Editor's note: Today's guest author is Zachary Elkins, Director of the Constitute Project. The Constitute Project was launched in 2013 as a way for constitution-makers, scholars, and everyday people to explore alternative ideas in constitutional design. Teachers, read on to learn how you can empower your students with constitution-making

Constitutional reform happens more often than you might think. On average, countries around the world replace their constitutions every 19 years and amend them every two years. It’s not an easy task, even if it’s common. Constitutions are often the result of deliberation, discussion and discovery—discovery that often comes from writing together.

But collaborative writing can be challenging.

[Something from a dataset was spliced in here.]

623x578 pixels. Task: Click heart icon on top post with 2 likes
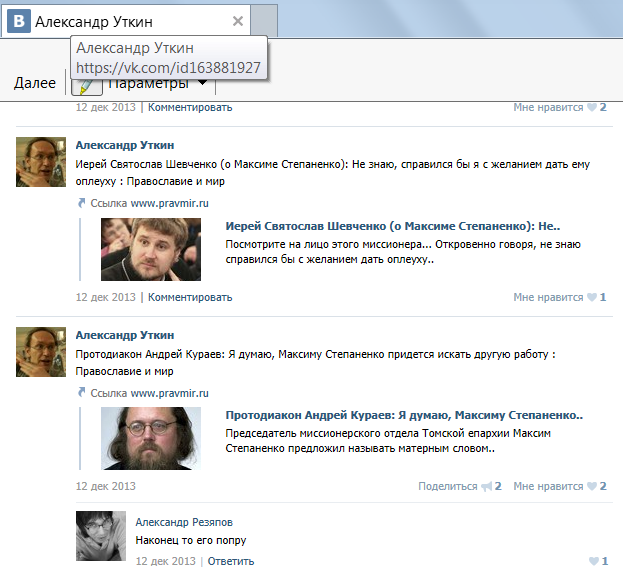(592, 107)
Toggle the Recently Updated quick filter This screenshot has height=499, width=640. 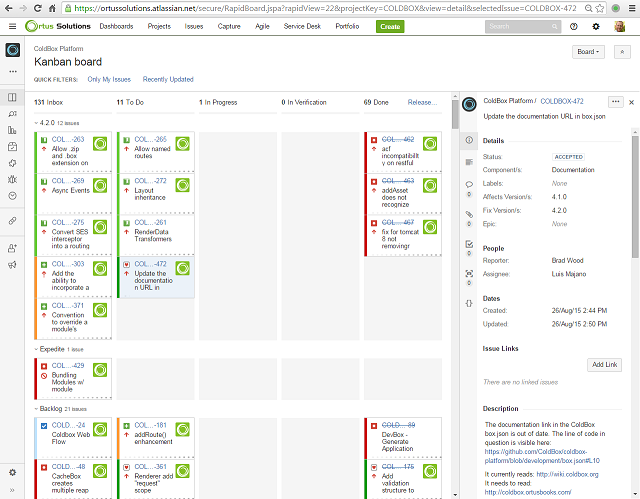[168, 79]
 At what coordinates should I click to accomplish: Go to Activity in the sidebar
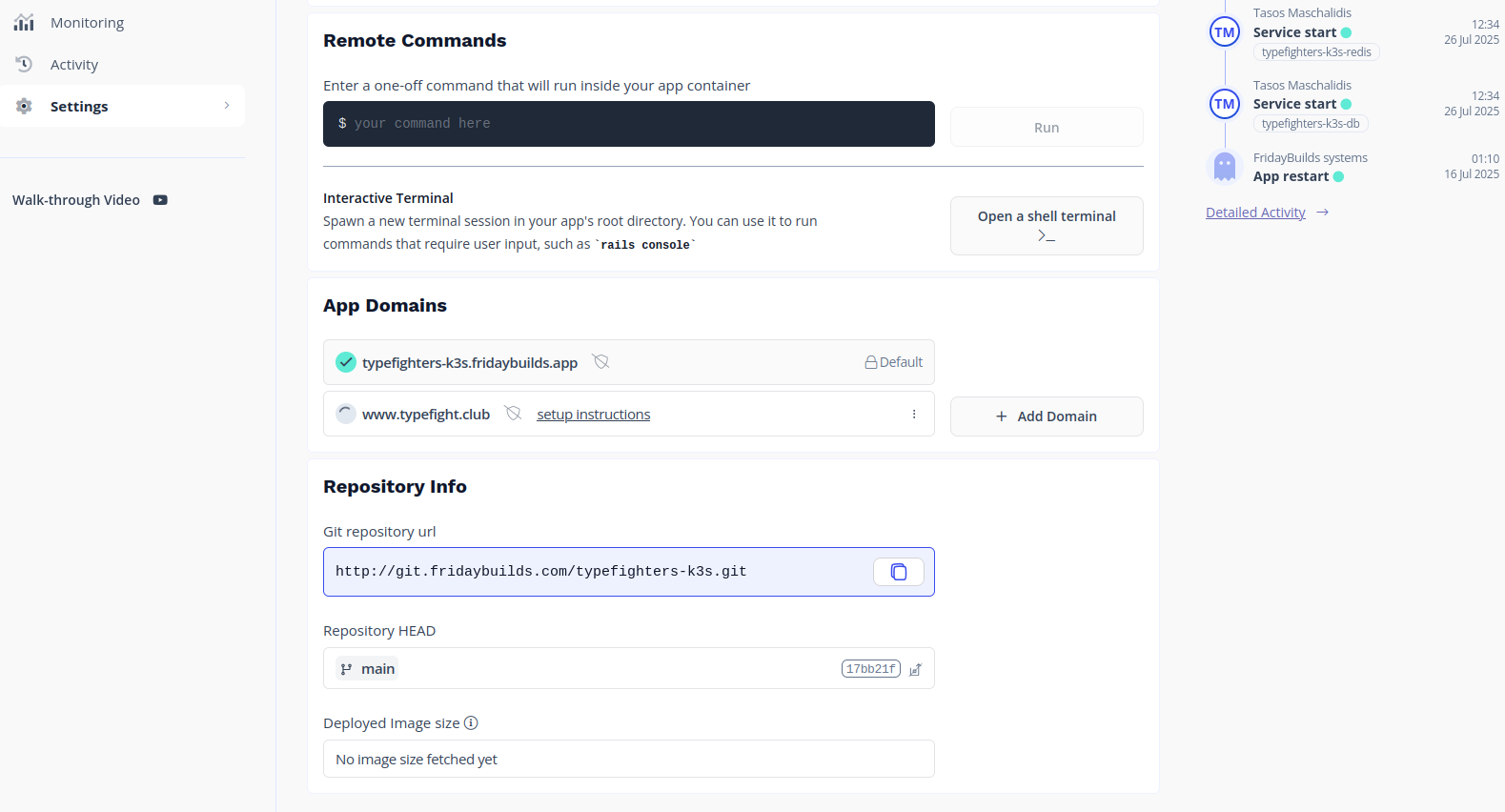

It’s hard to write something with other people and still make it cohesive, harmonic and readable. These pitfalls are particularly salient for constitutions—documents that are supposed to represent the aspirations and principles of a people.

That’s where Constitute comes in. A project of the Comparative Constitutions Project and seeded by Google Ideas, Constitute allows anyone to read, search and compare every constitution in the world, indexed by topic. Constitute is built for people to analyze text, but they can move from analysis to drafting by exporting constitutional excerpts directly to Google Docs—a shared space to create and debate a new “founding” document.



Today a new set of exhibits at the National Constitution Center helps bring this hands-on approach to the general public. Created in 1988, the NCC is an interactive museum in Philadelphia dedicated to the U.S. Constitution.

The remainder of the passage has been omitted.